### RECORD EXCERPTS
---
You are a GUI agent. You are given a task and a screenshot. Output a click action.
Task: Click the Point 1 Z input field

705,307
---
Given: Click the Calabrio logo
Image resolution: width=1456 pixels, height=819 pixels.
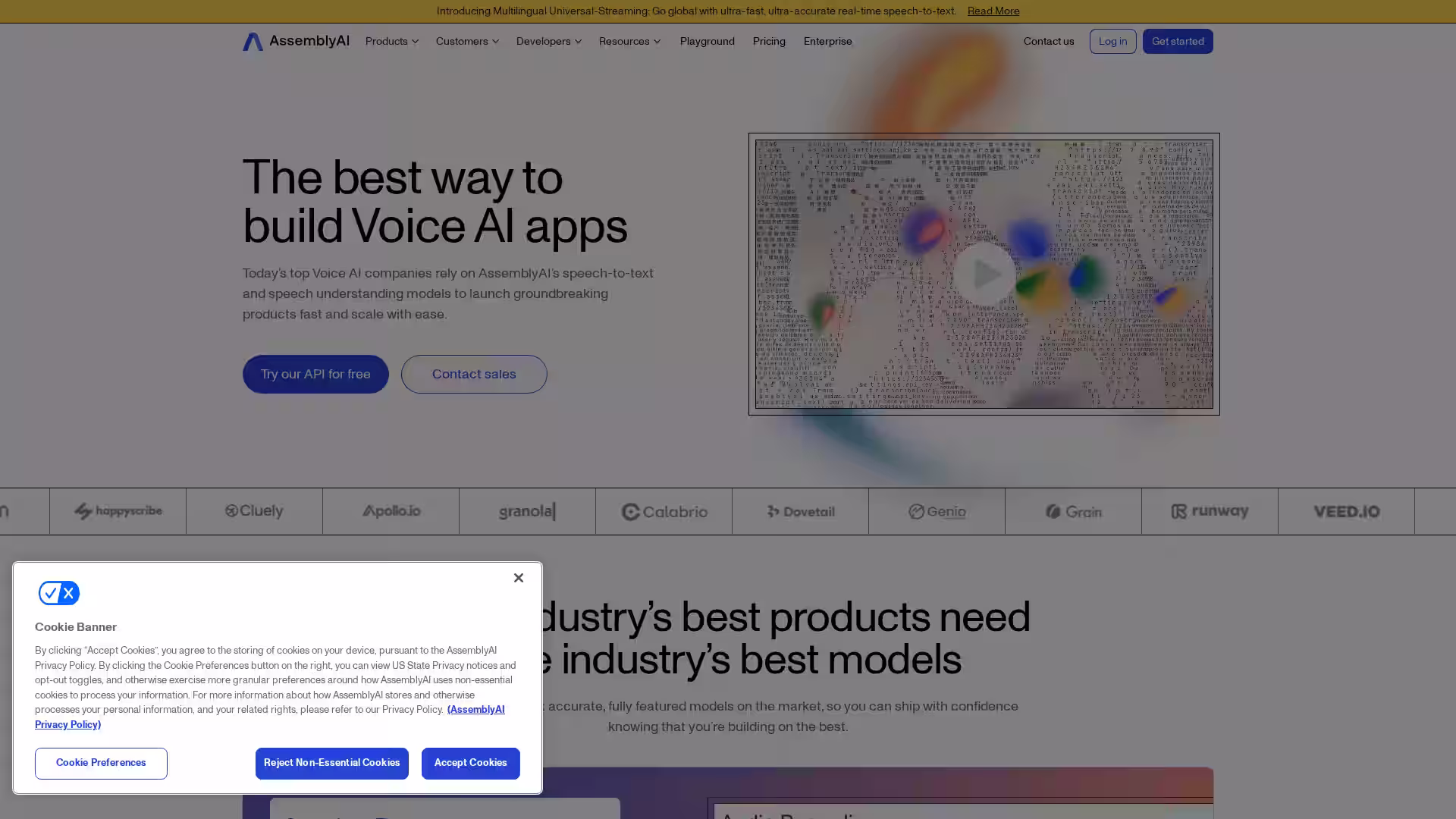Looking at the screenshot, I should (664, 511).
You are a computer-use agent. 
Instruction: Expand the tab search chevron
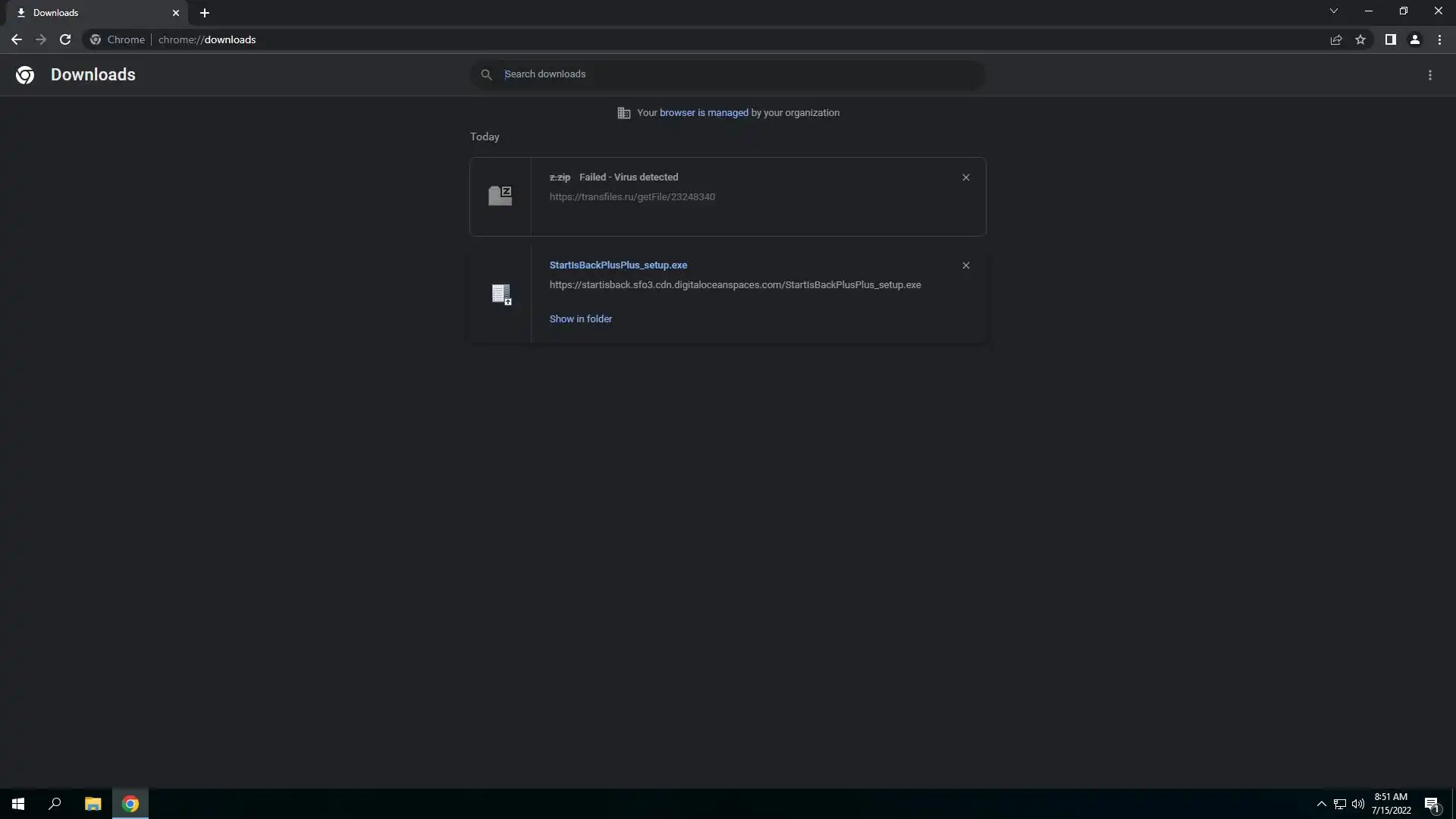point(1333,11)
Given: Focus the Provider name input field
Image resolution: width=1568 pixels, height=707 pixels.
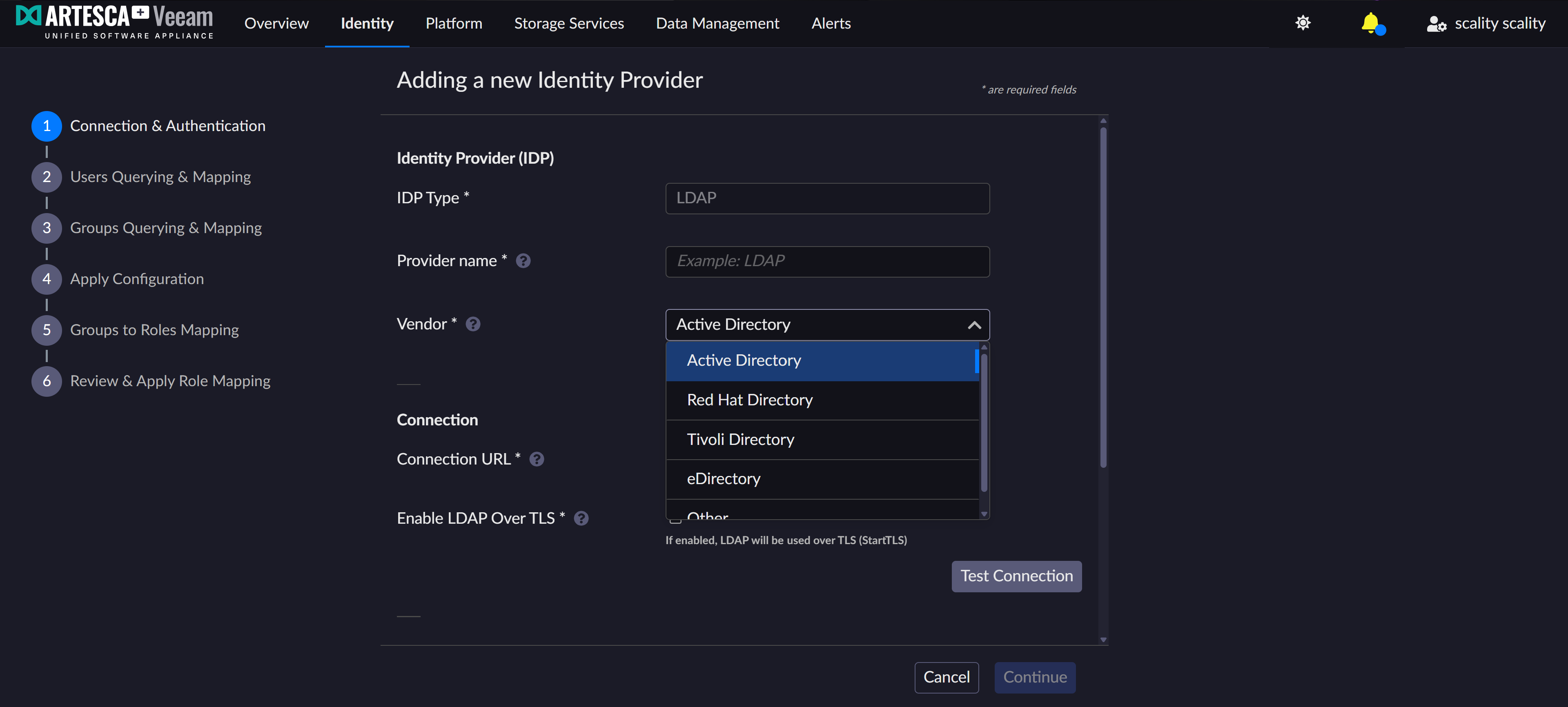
---
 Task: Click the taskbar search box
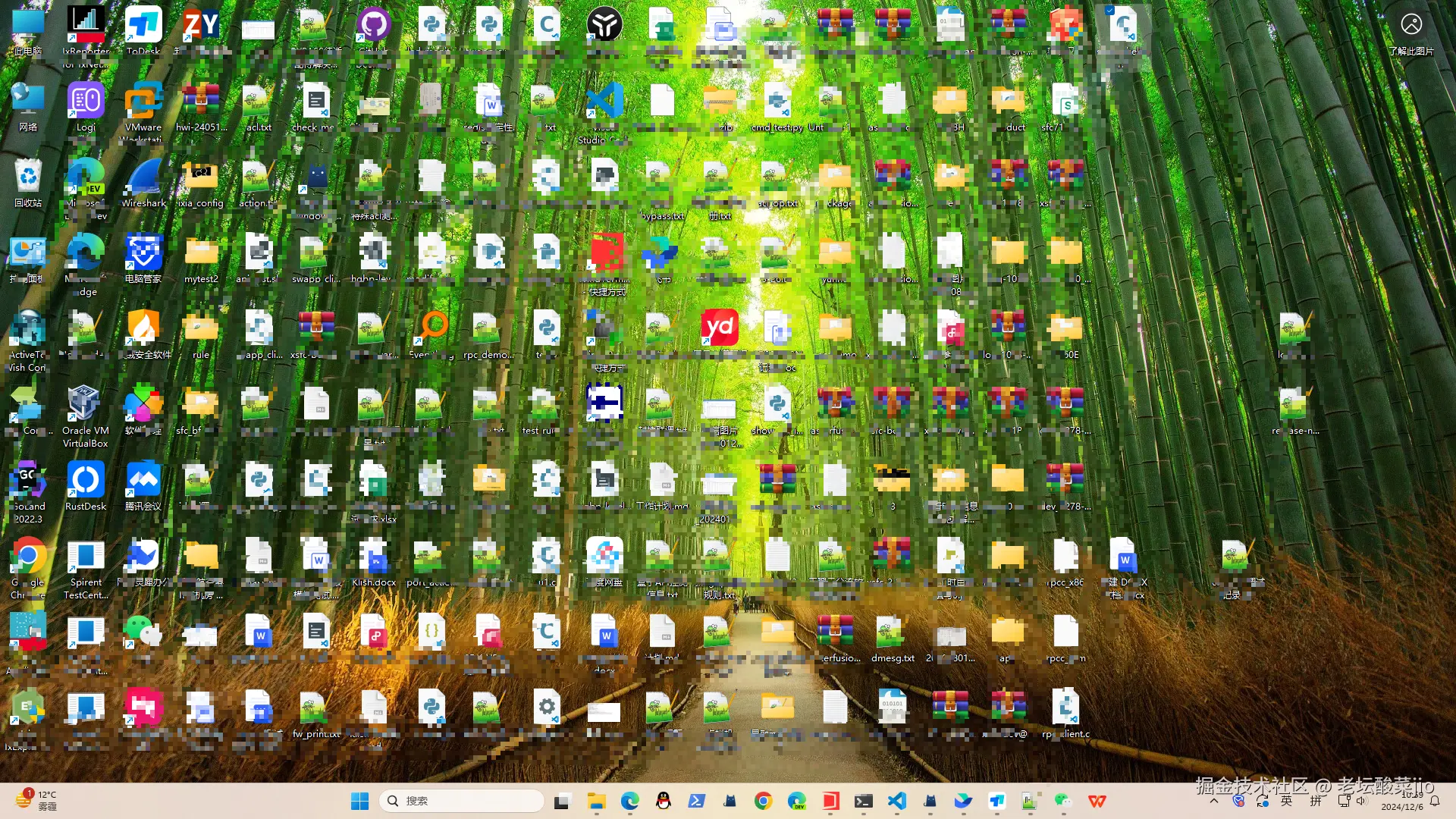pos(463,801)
---
### EXERCISE PROMPT
Go through the listing, and whenever a line contains the string "agent", copy that line.

### TASK OUTPUT
You are a GUI agent. You are given a task and a screenshot. Output a click action.
You are a computer-use agent. 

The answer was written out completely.